For this, Einhorn’s team visited St. Joe’s developments, scoured the property records in Florida and publicly information on the relatively few sales that have been made in recent years. One community is Rivertown, where Einhorn presented a video shot from a car driving down empty streets. At another, Watersound, they visited a golf course, which he said was “deserted.” For Summercamp Beach he showed displayed a picture of an unfinished house.
He described the St. Joe community of Windmark as his “favorite” example. “This is a ghost town,” he said. Not only was the St. Joe property empty, “it seems like everything surrounding Windmark is for sale.”
One his final slides compared the values assigned to properties in three communities by St. Joe - $280.8 million - against Greenlight’s assessment - $38.7 million. “I think that St. Joe and it’s accountants might want to update their calculations,” he said. “They need to take a substantial impairment” against the value of their real estate, he said. Einhorn closed by noting that St. Joe has filed suit for damages caused by the BP oil spill this summer. But St. Joe’s website notes that press releases from downplayed the impact of the oil spill. Pictures on the company’s website show swimmers frolicking in the surf.
Asked where he could go wrong with his call against St. Joe, Einhorn replied “they could discover real oil.”
Einhorn says he’s been looking at the stock since 2006 and this summer he contacted Berkowitz to see if he would discuss the company. “I’m waiting for his call,” Einhorn said. Einhorn also said he attempted to contact officials from St. Joe but they would not talk to him.
Note: We’ve put in a request for comment to company representatives and will update this post when/if we get one.

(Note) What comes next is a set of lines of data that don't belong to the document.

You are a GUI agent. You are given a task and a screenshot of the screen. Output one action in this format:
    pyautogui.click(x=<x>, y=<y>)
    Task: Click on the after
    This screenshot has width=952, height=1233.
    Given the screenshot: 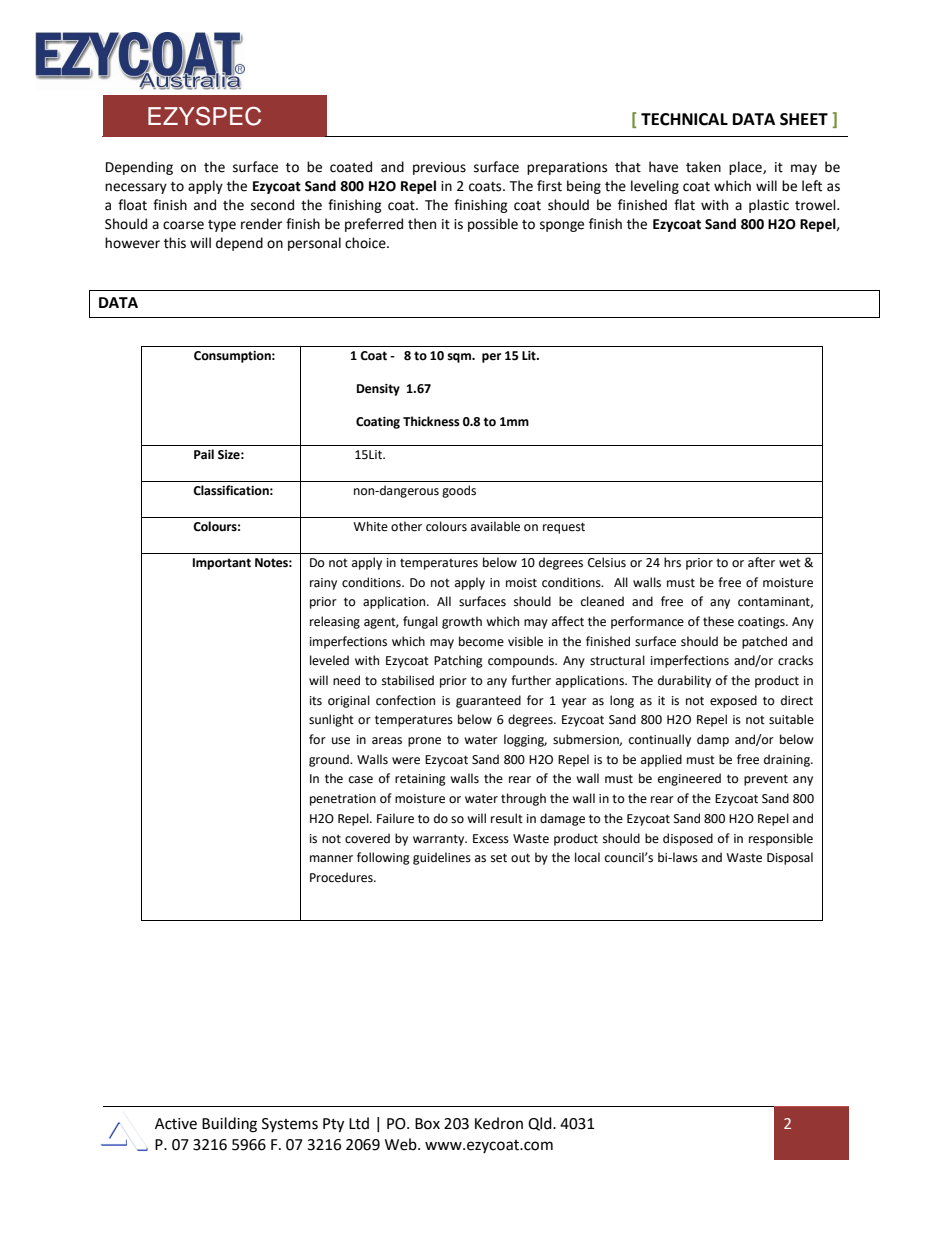 What is the action you would take?
    pyautogui.click(x=761, y=562)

St. Joe offered this prepared response, via email: “It is important to understand that an investment in St. Joe is an investment in a company that has a virtually debt free balance sheet and owns approximately 577,000 acres of land concentrated primarily in Northwest Florida, famous for its miles of sugar white sand beaches. These land holdings include over 400,000 acres within 15 miles of the Gulf of Mexico and approximately 300,000 acres within 40 miles of the new Northwest Florida Beaches International Airport. We continue to focus on the execution of our strategic plan in order to maximize the value of our assets.”